ESERCIZI PROPOSTI>
1. Secondo la recensione su Giorni felici, in quale anno Beckett scrisse Happy days?
2. Trascriva senza alcuna modifica il passo della recensione su Giorni felici che inizia con «Quando il nulla» e termina con «seppure eccessivamente accademica.».

Quando il nulla accade

Nicoletta Braschi torna in scena nei panni di Winnie, la logorroica protagonista di Giorni felici. Interrata fino alla vita, braccia e spalle nude, corpetto scollato, l’attrice romagnola si è cimentata a più riprese nel testo beckettiano, a partire dal 2013, diretta sempre da Andrea Renzi, rivelandosi un’interprete sensibile e attenta, seppure eccessivamente accademica.

«Eh sì, se solo avessi il coraggio di star sola, voglio dire di muovere la lingua senza che un’anima mi stia a sentire. Non che mi illuda che tu stia a sentire tutto, Willie, Dio me ne guardi. Certi giorni, forse, non senti addirittura niente. Ma ci sono alcuni giorni in cui rispondi […] È questo che mi permette di continuare, continuare a parlare, cioè. Mentre se tu dovessi venire a morte … per dirla nel vecchio stile… o andartene e lasciarmi, che cosa farei, io, che cosa potrei mai fare, tutto il giorno, voglio dire, tra il campanello del risveglio e quello del sonno?». In queste parole, indirizzate da Winnie a Willie all’inizio del primo atto, è possibile compendiare l’intera trama di Happy days, il dramma scritto in inglese da Beckett nel 1961 e pubblicato l’anno seguente, al culmine del processo di destrutturazione cui aveva sottoposto la forma teatrale. In Aspettando Godot e Finale di partita si assiste alla progressiva scarnificazione della finzione scenica e del significato delle battute, in L’ultimo nastro di Krapp alla scomparsa del dialogo tra i personaggi, in Giorni felici alla riduzione della gestualità degli attori, costretti ad una surreale immobilità.

MATERIALE FORNITO>

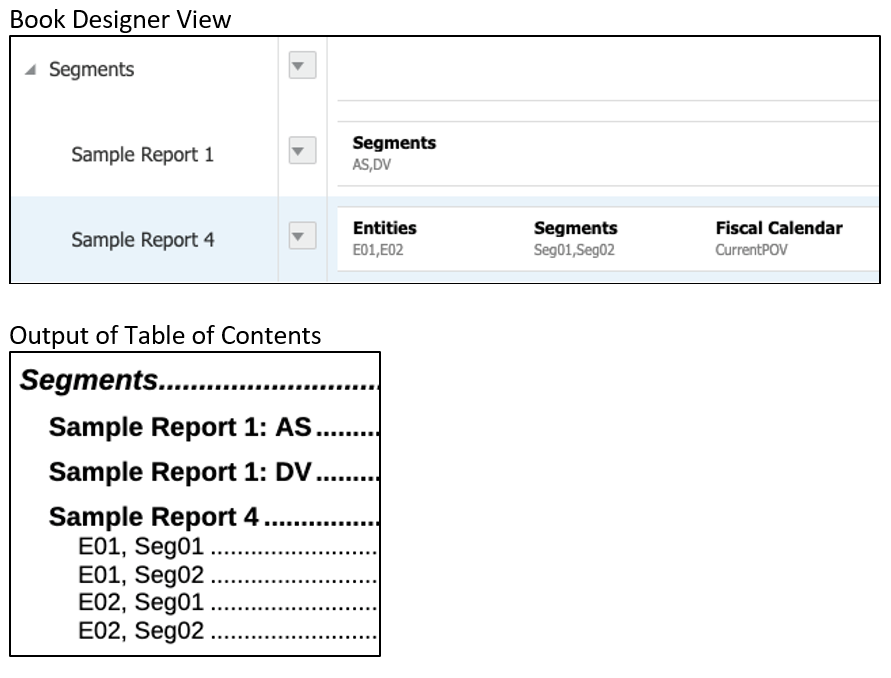The image size is (891, 678).
Task: Open dropdown arrow beside Segments section
Action: click(x=301, y=68)
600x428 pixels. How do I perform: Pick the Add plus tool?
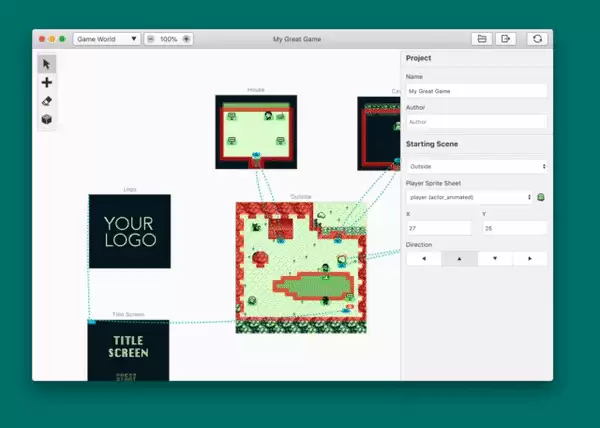[x=47, y=82]
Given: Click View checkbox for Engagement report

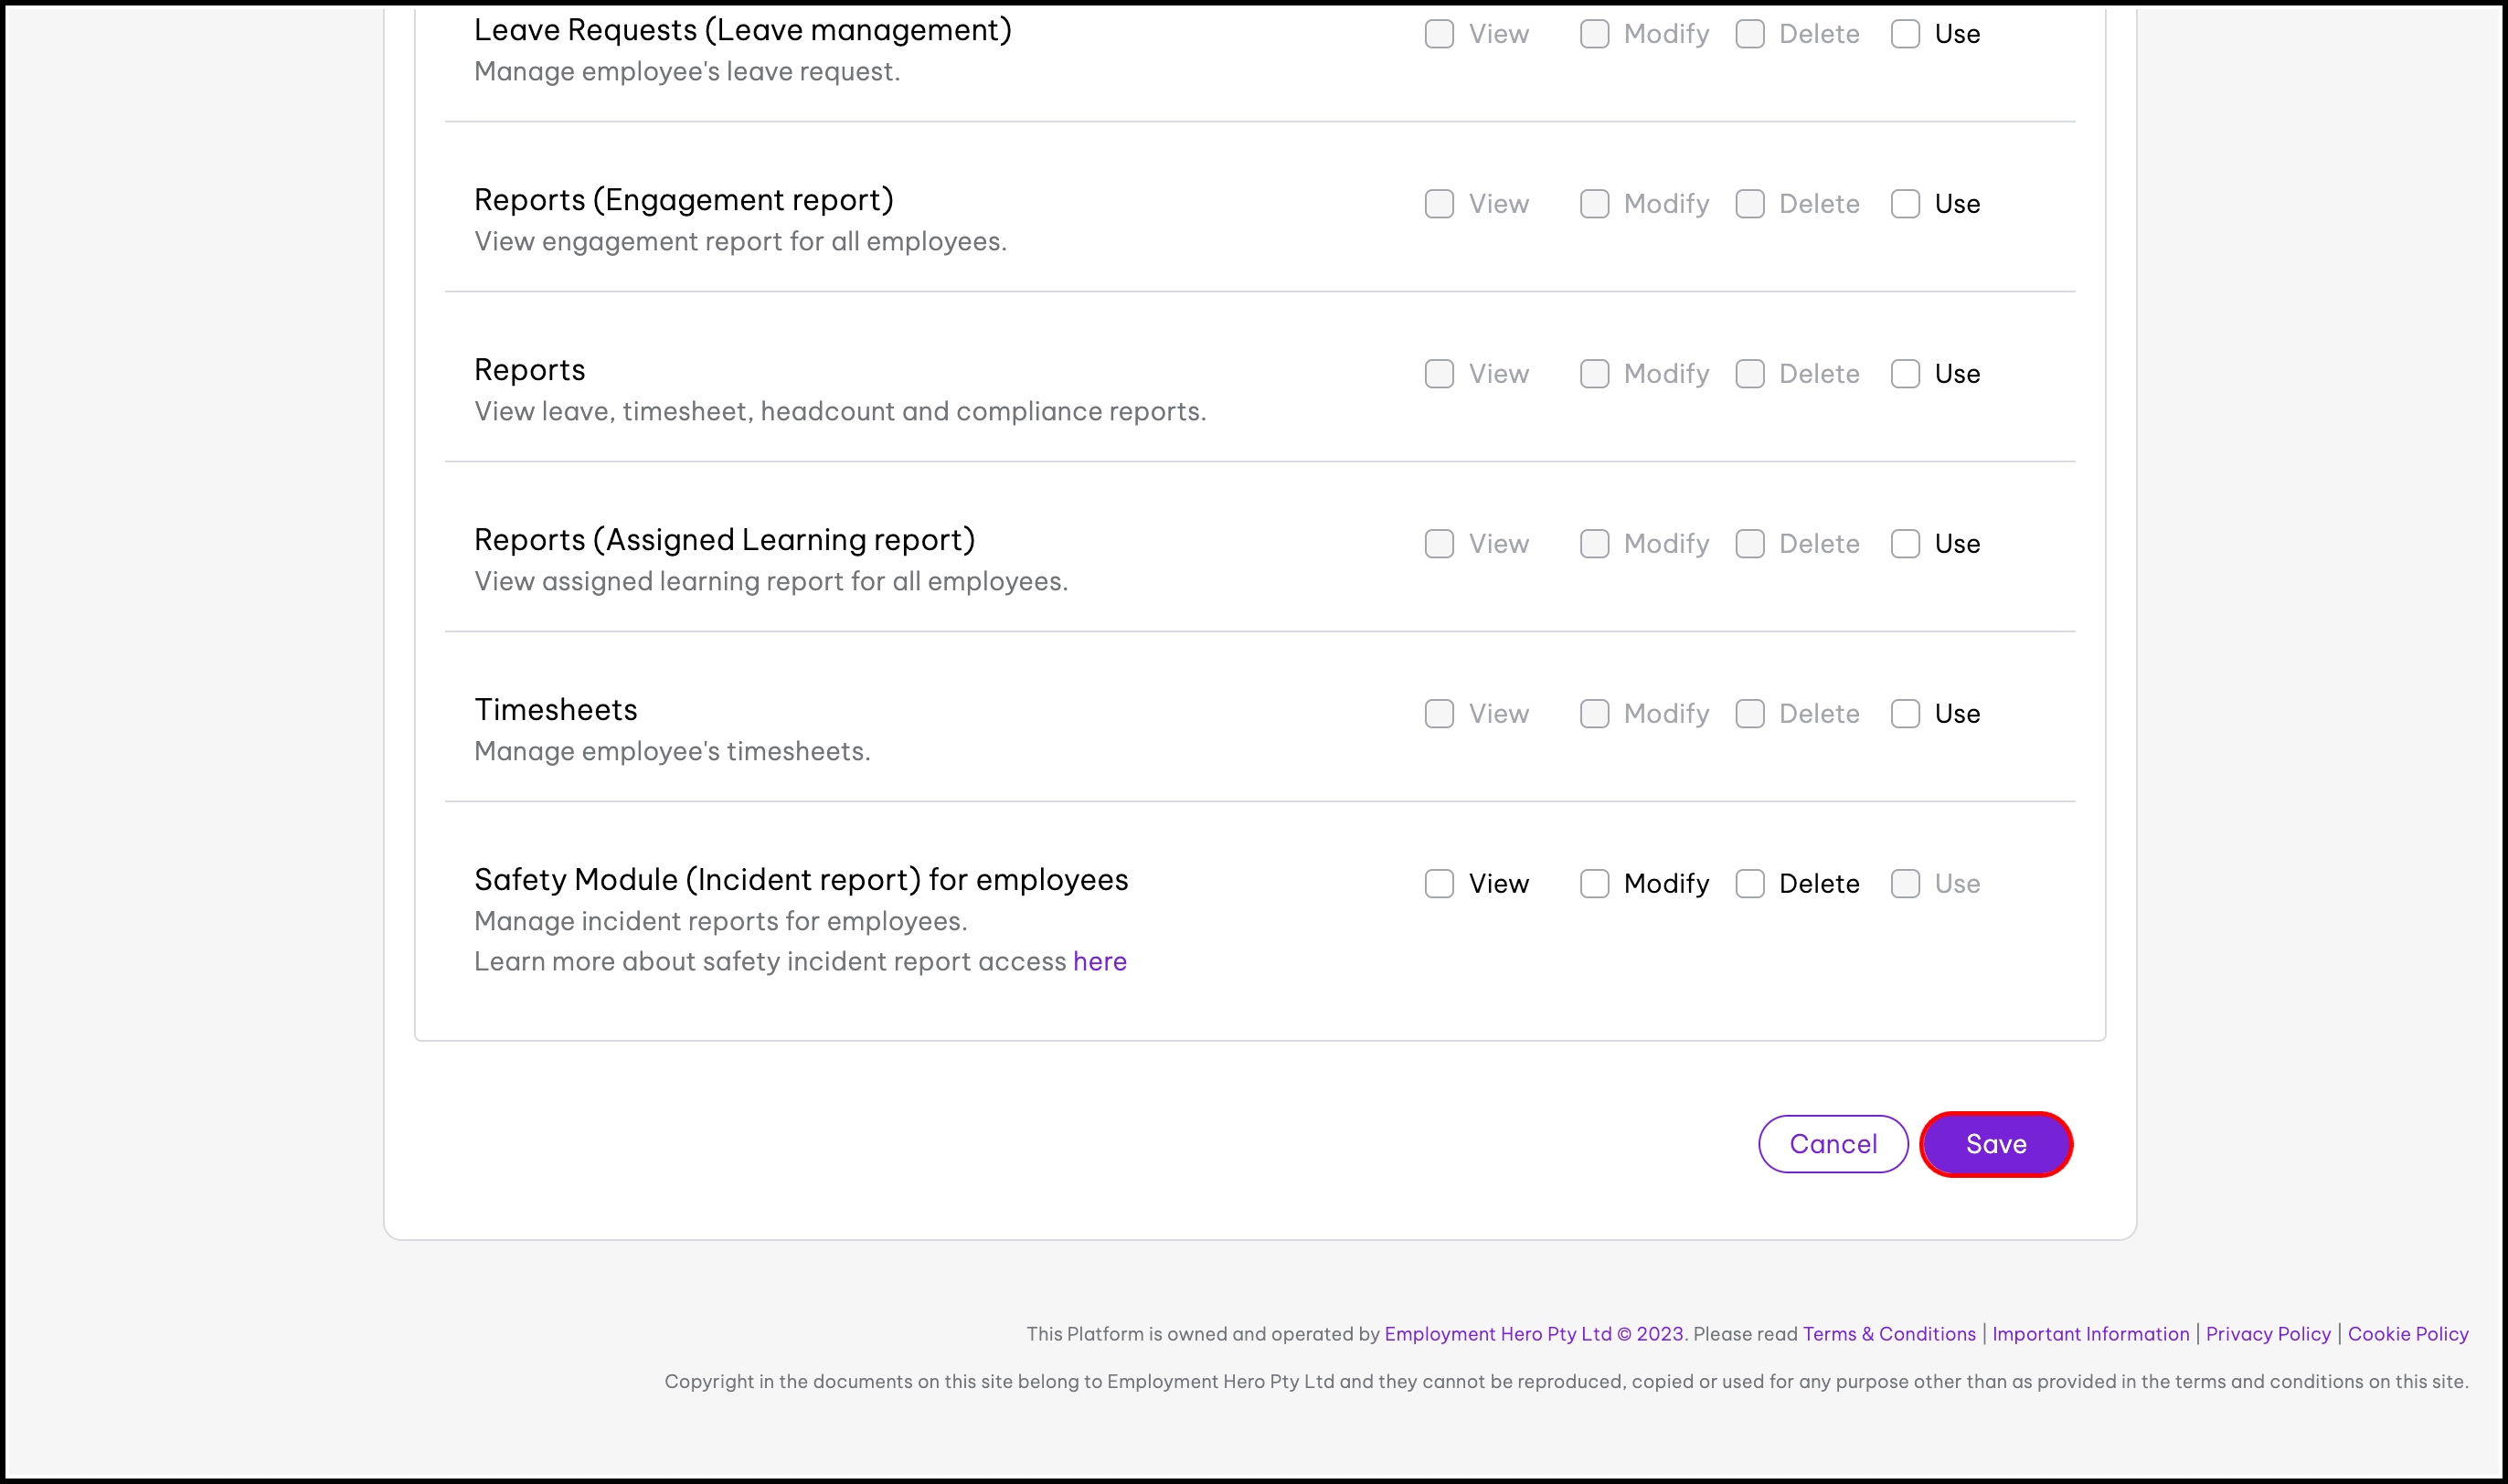Looking at the screenshot, I should pos(1439,204).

SOLUZIONI DEGLI ESERCIZI>
1. Nel 1961.

2.
Quando il nulla accade

Nicoletta Braschi torna in scena nei panni di Winnie, la logorroica protagonista di Giorni felici. Interrata fino alla vita, braccia e spalle nude, corpetto scollato, l’attrice romagnola si è cimentata a più riprese nel testo beckettiano, a partire dal 2013, diretta sempre da Andrea Renzi, rivelandosi un’interprete sensibile e attenta, seppure eccessivamente accademica.